These nerd obsessives, hoarding their bagged and boarded hologram editions and Funko rarities in vinyl-sided bungalows, are no longer the dateless manbabies of the classic Trekkie era; now they run the world. Marvel has eaten Hollywood, bringing the who’s-stronger-Superman-or-the-Hulk philosophical conundrum from mom’s basement to the world stage. Sotheby’s has shifted their attention from hustling Lichtensteins to auctioning the comic book pages they copied. Today’s billionaire class eschews Chateau Cheval Blanc and Brâncușis in favor of rare Ghostbusters Twinkies and Star Wars lobby cards. Representative Robert Garcia of California was sworn into Congress on a copy of Superman #1, an act celebrated by American voters for reasons they don’t seem able to explain.
The more Nerdworld grows in magnitude, the more I have felt compelled to draw a line in the sandbox to distinguish myself from these other children. Yes, I spend a little time arguing about Jack Kirby’s inkers on Facebook. Yes, I still have my 1976 King Kong lunchbox and Dick Tracy soaky displayed on the shelf. Yes, I saw the Doctor Strange movie in 3-D. But I’m not like them. I dabble in select nostalgia for the Pez and Power Records of my Seventies boyhood, but you won’t see me rushing to the Marvel trough every time Big Daddy Diz turns on the hose. This is where my anti-establishment principles conflict with my fondness for Space Ghost: I do not want my childhood exploitation exploited. What disturbs me most in today’s kidult culture is the authoritarian bent in the fantasy prone. “We’re getting a new Supergirl movie,” they will squeal, as if Warner Media is a benevolent parent, bringing home the Fudgie the Whale from Carvel he promised for their birthday. They’ve all been such good little children, after all.

◆ DATA LINES
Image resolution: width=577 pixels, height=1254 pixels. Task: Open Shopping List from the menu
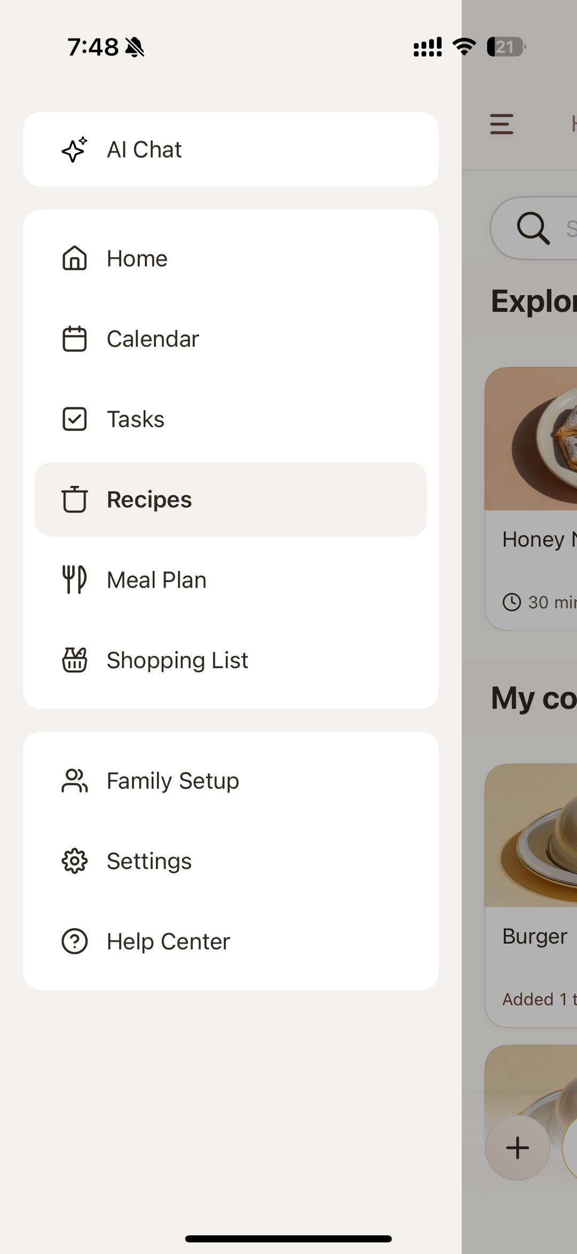[177, 661]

◆ GOAL
Copy the piece on nerd culture from "These nerd obsessives, hoarding" to "able to explain.", swapping "Hollywood" for "Broadway".

◆ SOLUTION FOR THIS PROBLEM
These nerd obsessives, hoarding their bagged and boarded hologram editions and Funko rarities in vinyl-sided bungalows, are no longer the dateless manbabies of the classic Trekkie era; now they run the world. Marvel has eaten Broadway, bringing the who’s-stronger-Superman-or-the-Hulk philosophical conundrum from mom’s basement to the world stage. Sotheby’s has shifted their attention from hustling Lichtensteins to auctioning the comic book pages they copied. Today’s billionaire class eschews Chateau Cheval Blanc and Brâncușis in favor of rare Ghostbusters Twinkies and Star Wars lobby cards. Representative Robert Garcia of California was sworn into Congress on a copy of Superman #1, an act celebrated by American voters for reasons they don’t seem able to explain.